Monday, February 26, 2024

Book review: The Wall

 Thank you to Robert Koehler for this book review. 

The Wall by Marlen Haushofer

In this gripping novel, a nameless woman is visiting friends at a hunting lodge in the Austrian Alps.  Her companions had gone to a nearby village for drinks the night before.  She wakes the next morning to discover they have not returned.  Going to investigate, accompanied by the lodge owner’s dog, she encounters an invisible, impermeable barrier which has cut her off from the rest of the world.  Worse still, it soon becomes evident that no one else is left alive on the other side of this wall.  Published in 1963, The Wall, written by the Austrian author Marlen Haushofer, is usually labeled a work of dystopian fiction.  While it does include the trappings of the genre, its true focus is on a woman coming to terms with the reality of her isolation and the struggles she undergoes daily to survive.

She is not completely alone.  Besides the dog, there is a cow, and she is soon joined by a cat as well.  These animals become an integral part of her life and of the story itself.  The book describes, without chapter breaks – in what she calls a report – the first two years of her life following the appearance of the wall.  She is the mother of two daughters, and while she is haunted by such ghosts from her past, the story is the description of a person shedding her old self, and the emergence of a truer essence.  Written in diary form, it is a meditation on the meaning of life and of humans’ relative insignificance in the natural world.

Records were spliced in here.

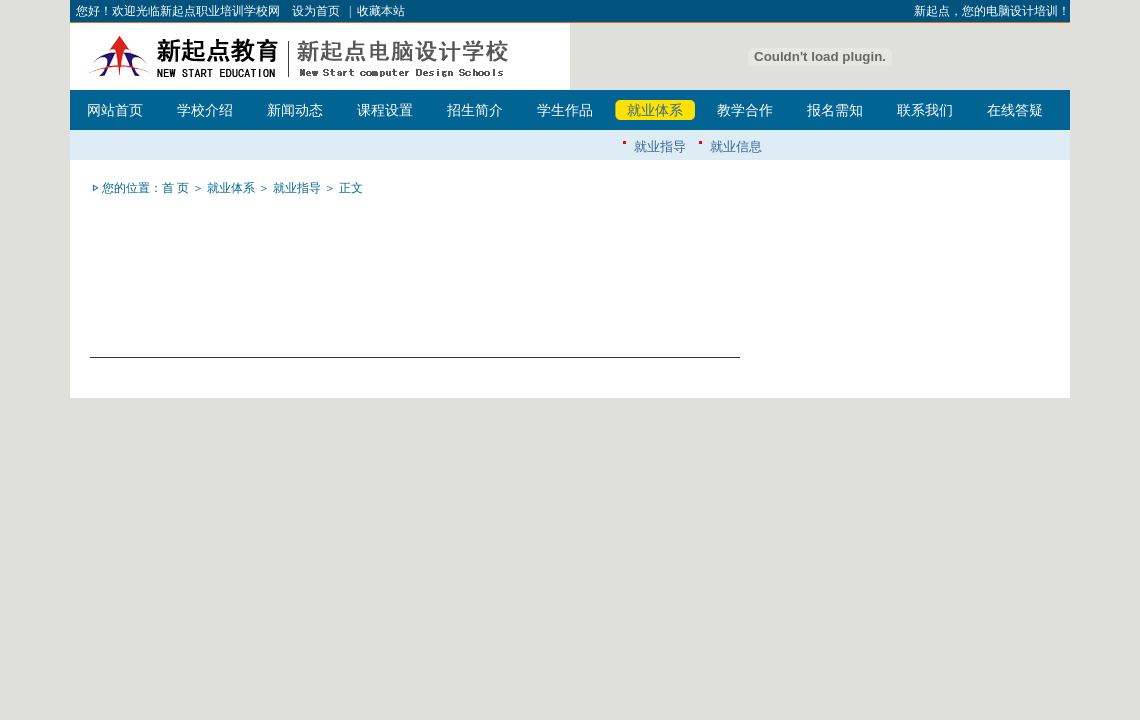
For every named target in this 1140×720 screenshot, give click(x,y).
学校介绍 (205, 110)
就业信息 (736, 146)
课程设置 (385, 110)
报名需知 (835, 110)
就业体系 (655, 110)
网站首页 (115, 110)
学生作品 (565, 110)
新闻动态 (295, 110)
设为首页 (316, 11)
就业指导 (660, 146)
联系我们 (925, 110)
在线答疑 (1015, 110)
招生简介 (475, 110)
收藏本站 (381, 11)
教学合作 (745, 110)
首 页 (175, 188)
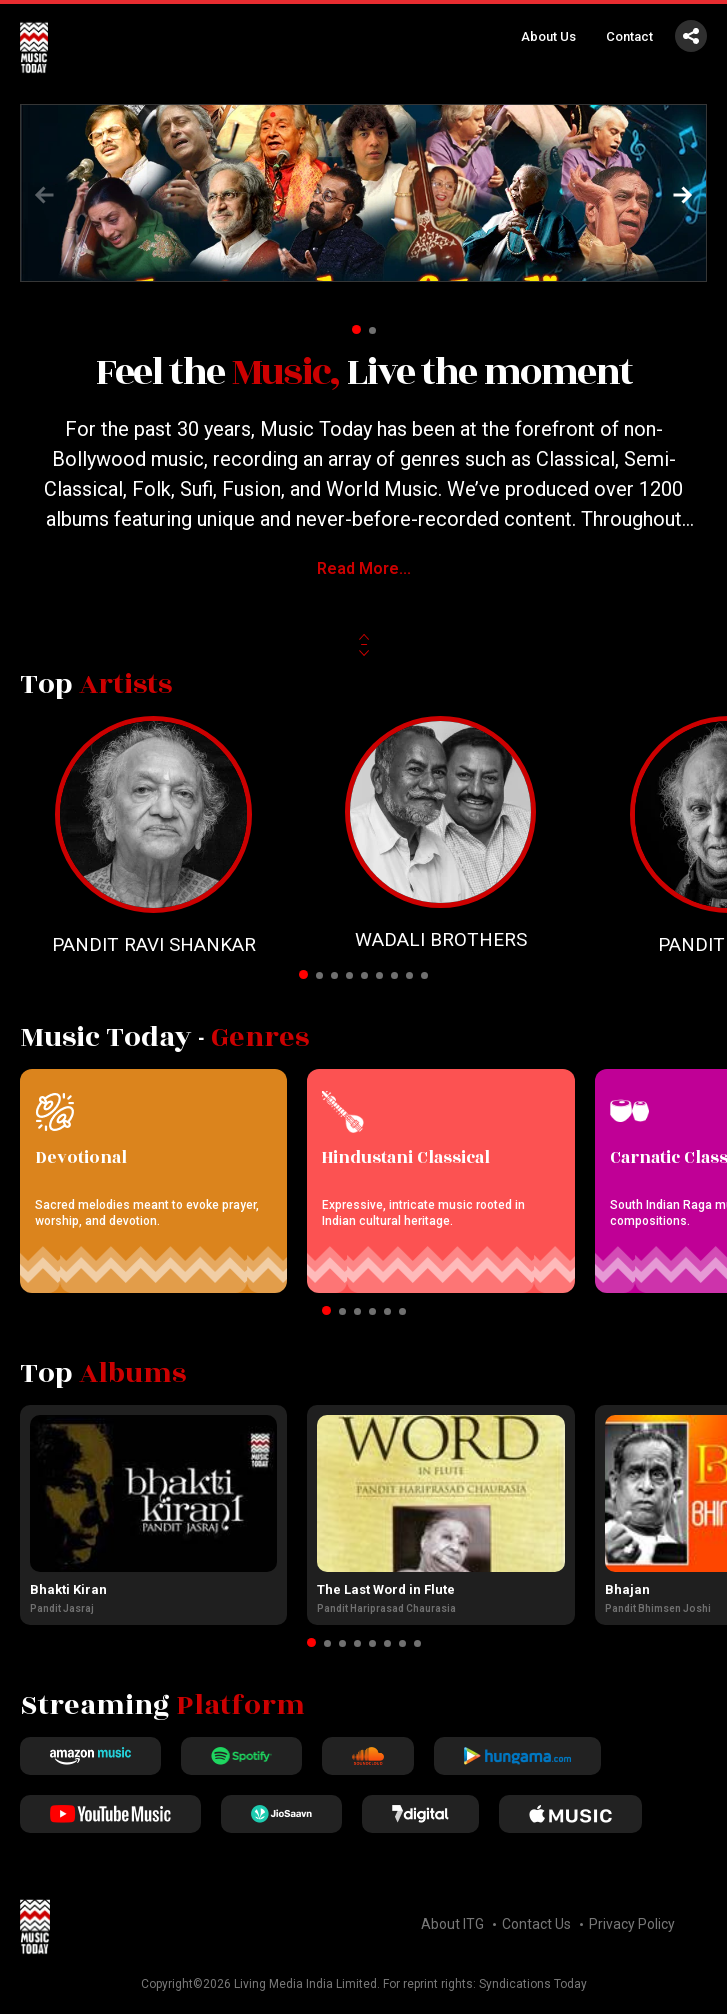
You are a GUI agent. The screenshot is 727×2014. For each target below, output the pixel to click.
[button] (683, 195)
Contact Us (536, 1924)
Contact (629, 36)
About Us (548, 36)
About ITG (452, 1924)
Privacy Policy (632, 1924)
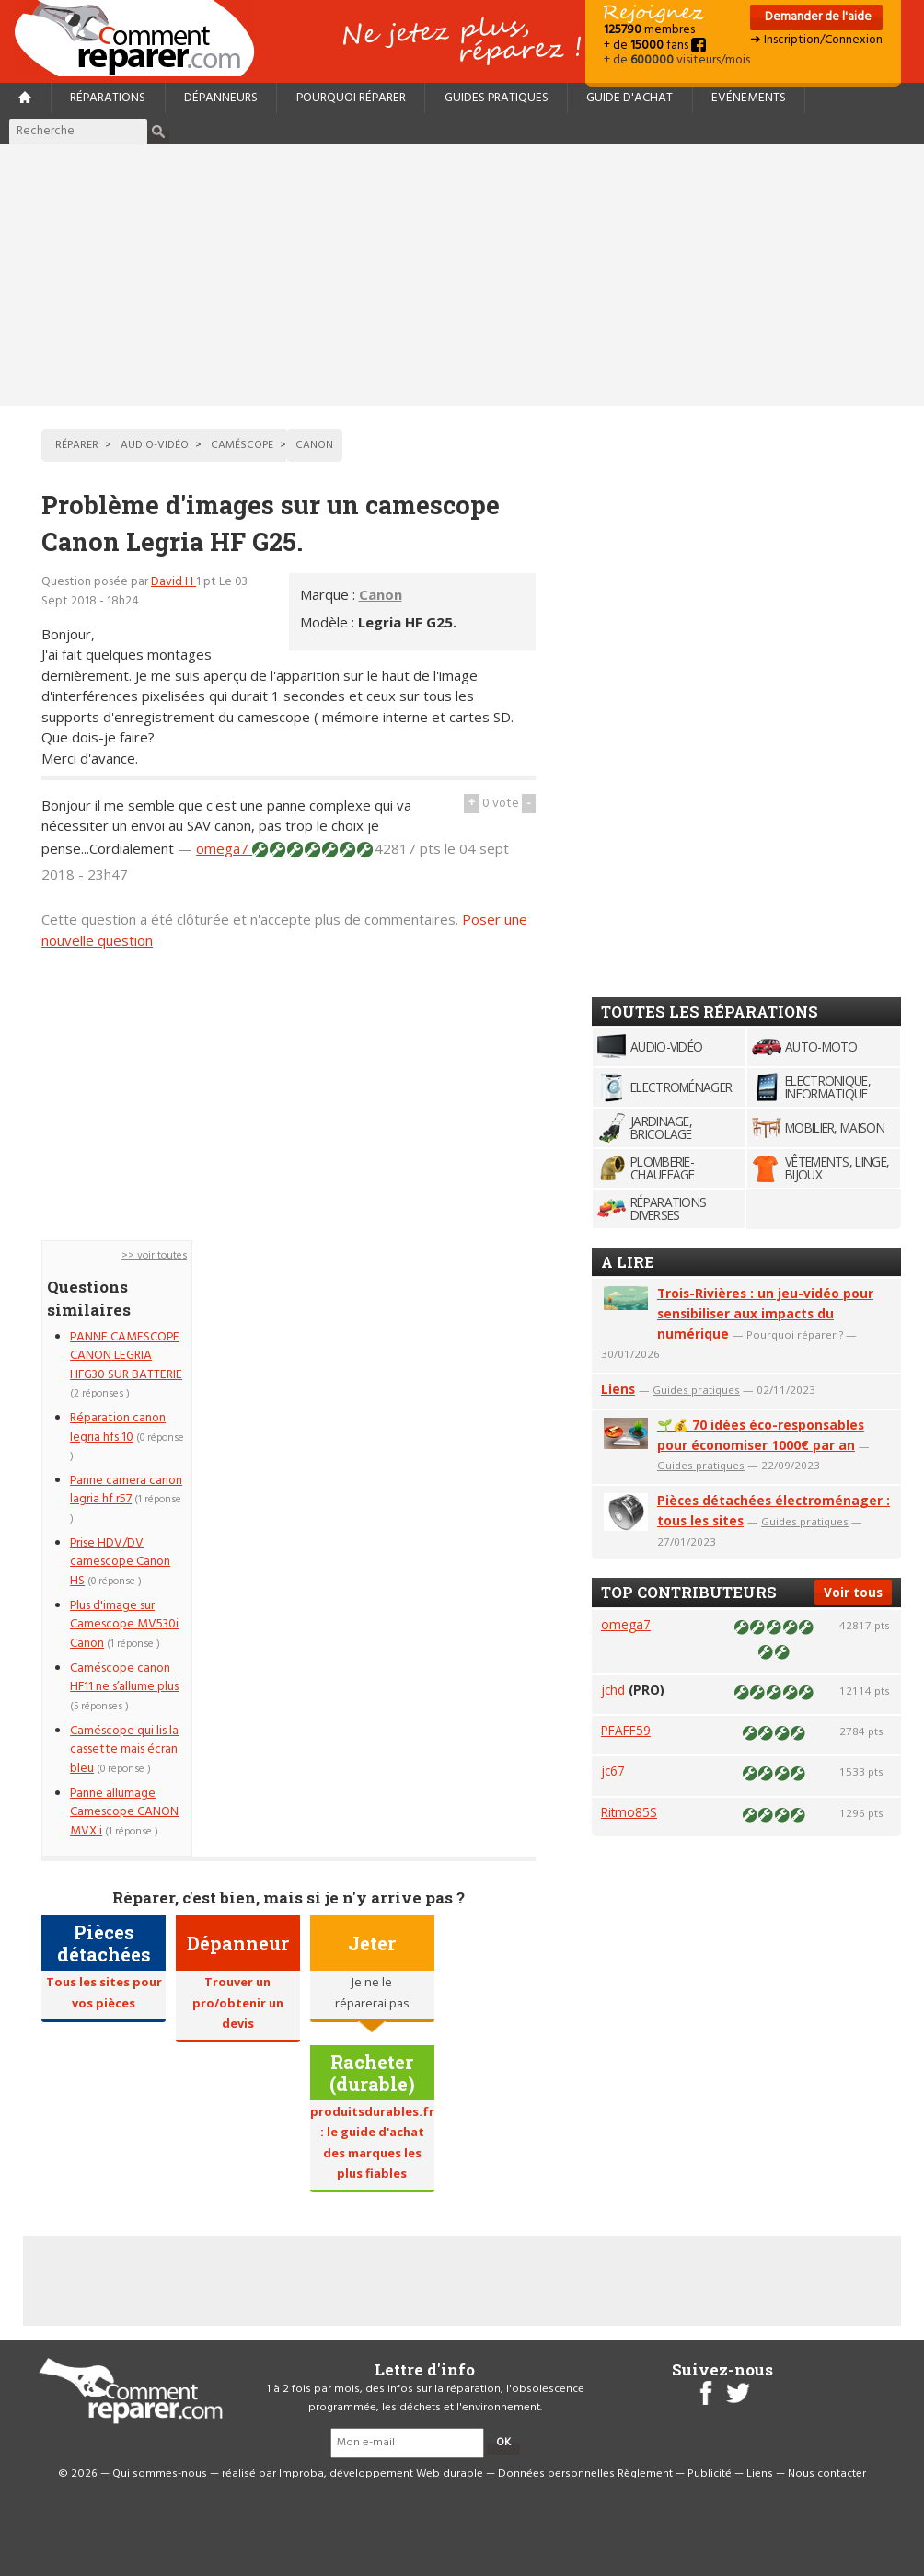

Published at a time when fears of nuclear war were high, Haushofer’s novel imagines a scenario in which human civilization disappears in the blink of an eye.  It has strong feminist overtones, showing how a woman could survive without the help of men in her life.  It also draws on the story of Robinson Crusoe and on Thoreau’s Walden.  Just as importantly, the characters of the animals in her life are vividly provided in their starring roles.  This book captivated me from the beginning and kept me spellbound to its very end.